Truly Local storage, as in a physical disk or disks installed in the Saltbox server machine¶
In this setup, the absolute simplest thing would be to mount the root of your media storage, whether it's a single disk or a RAID array or whatever, at /mnt/local/Media
If this disk is faster than your boot disk, maybe you want to mount it at /mnt/local
, which would mean that all your download activity will happen on it.
If you are downloading from Usenet and this disk is not solid state, you don't want to do that. If your boot disk is a small HD and you're adding a giant NVME, then you probably DO want to do that.
Then disable rclone in settings.yml
:
rclone:
enabled: no
remotes:
...
Saltbox will not do any of the remote mount setup when you run the install.
Once everything is installed and configured, Sonarr/Radarr/etc will move your completed downloads to /mnt/local/Media/WHATEVER
, which will be on that physical disk.
As you will recall from the earlier "How does Saltbox Work" lesson, this means everything shows up in the union at /mnt/unionfs/
for application use.
Local to your site storage, as in a NAS or the like on your network¶
In this case, it's simplest to use the same rclone + cloudplow model that the standard cloud storage setup uses.

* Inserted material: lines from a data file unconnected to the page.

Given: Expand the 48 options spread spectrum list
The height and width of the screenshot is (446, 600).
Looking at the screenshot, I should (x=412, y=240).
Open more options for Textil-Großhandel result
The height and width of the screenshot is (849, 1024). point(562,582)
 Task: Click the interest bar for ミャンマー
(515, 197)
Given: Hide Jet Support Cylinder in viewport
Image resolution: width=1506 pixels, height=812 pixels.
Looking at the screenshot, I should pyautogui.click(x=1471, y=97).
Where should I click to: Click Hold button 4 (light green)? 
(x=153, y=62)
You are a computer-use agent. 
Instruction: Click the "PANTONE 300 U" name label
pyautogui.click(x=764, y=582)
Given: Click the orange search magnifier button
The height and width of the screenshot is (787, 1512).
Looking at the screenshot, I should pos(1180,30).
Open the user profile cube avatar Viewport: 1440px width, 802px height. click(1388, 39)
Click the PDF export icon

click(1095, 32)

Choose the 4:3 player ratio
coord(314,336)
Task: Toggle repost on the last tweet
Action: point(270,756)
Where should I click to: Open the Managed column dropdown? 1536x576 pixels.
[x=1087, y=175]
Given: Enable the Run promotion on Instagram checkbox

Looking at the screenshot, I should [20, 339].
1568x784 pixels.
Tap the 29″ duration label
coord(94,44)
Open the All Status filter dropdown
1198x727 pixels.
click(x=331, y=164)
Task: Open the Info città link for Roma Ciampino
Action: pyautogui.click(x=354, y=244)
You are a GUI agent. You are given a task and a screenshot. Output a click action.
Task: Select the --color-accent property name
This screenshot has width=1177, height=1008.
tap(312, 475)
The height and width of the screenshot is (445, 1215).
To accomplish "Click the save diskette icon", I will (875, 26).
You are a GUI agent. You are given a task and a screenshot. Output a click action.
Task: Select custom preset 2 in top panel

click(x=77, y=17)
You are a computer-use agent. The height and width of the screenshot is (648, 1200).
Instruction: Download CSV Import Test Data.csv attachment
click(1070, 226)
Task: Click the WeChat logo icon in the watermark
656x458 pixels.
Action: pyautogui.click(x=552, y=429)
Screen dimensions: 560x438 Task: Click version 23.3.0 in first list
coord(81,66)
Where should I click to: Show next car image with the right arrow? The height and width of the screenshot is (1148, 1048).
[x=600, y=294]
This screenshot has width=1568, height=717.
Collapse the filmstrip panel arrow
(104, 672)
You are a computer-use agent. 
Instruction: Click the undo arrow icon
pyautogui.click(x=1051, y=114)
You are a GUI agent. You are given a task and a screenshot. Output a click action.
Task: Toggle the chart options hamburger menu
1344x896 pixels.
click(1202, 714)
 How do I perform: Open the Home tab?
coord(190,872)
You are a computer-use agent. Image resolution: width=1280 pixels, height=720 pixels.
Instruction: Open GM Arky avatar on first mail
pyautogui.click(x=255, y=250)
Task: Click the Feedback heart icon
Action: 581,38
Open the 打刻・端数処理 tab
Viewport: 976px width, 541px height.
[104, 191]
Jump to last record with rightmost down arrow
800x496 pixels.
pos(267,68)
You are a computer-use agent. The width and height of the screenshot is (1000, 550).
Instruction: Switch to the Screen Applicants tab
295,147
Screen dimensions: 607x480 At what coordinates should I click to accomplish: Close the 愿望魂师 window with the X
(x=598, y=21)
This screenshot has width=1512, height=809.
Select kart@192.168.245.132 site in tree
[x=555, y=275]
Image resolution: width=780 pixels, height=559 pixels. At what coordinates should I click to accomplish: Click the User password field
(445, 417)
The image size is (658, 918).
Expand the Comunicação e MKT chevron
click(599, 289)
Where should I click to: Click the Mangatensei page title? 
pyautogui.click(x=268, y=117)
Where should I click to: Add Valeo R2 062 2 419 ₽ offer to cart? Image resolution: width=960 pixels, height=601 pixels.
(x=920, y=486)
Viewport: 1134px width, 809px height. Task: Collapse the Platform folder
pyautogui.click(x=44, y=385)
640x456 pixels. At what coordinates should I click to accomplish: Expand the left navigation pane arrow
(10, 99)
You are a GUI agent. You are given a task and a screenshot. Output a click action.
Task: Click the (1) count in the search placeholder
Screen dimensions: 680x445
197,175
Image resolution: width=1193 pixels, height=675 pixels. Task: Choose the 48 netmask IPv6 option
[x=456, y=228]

What sort of NAS should I use?
In a nutshell, saltbox doesn't care. You can use an appliance like a Synology or QNAP, something like UNRAID or TrueNAS, or any other sort of "present some disks on the network" setup. There's nothing in the saltbox setup that cares about or depends on this. The saltbox machine just needs to read and write to the storage.
First, create an rclone remote pointing to your NAS using whatever connection scheme you wish; SMB, SFTP, etc, provided rclone supports it. Call it whatever you like. This article will be referring to it as THE_NAME_OF_THE_REMOTE_YOU_JUST_CREATED
.
Info
If your connection to this NAS is speedy enough, you could mount it at /mnt/local/Media
as described in the "truly local storage" option above instead of using cloudplow.
Then fill out the remote details in settings.yml
rclone:
enabled: yes
remotes:
- remote: THE_NAME_OF_THE_REMOTE_YOU_JUST_CREATED
settings:
mount: yes
template: sftp # whatever template or service file is appropriate
union: yes
upload: yes
upload_from: /mnt/local/Media
vfs_cache:
enabled: no
max_age: 504h
size: 50G
version: latest
It should go without saying that you need to change THE_NAME_OF_THE_REMOTE_YOU_JUST_CREATED
to whatever you called the rclone remote you created pointing at the NAS.
Then run the regular saltbox install. Your NAS [or whatever] will be mounted at /mnt/remote/THE_NAME_OF_THE_REMOTE_YOU_JUST_CREATED
, added to the unionfs, and Cloudplow will handle moving from your local disk to the NAS.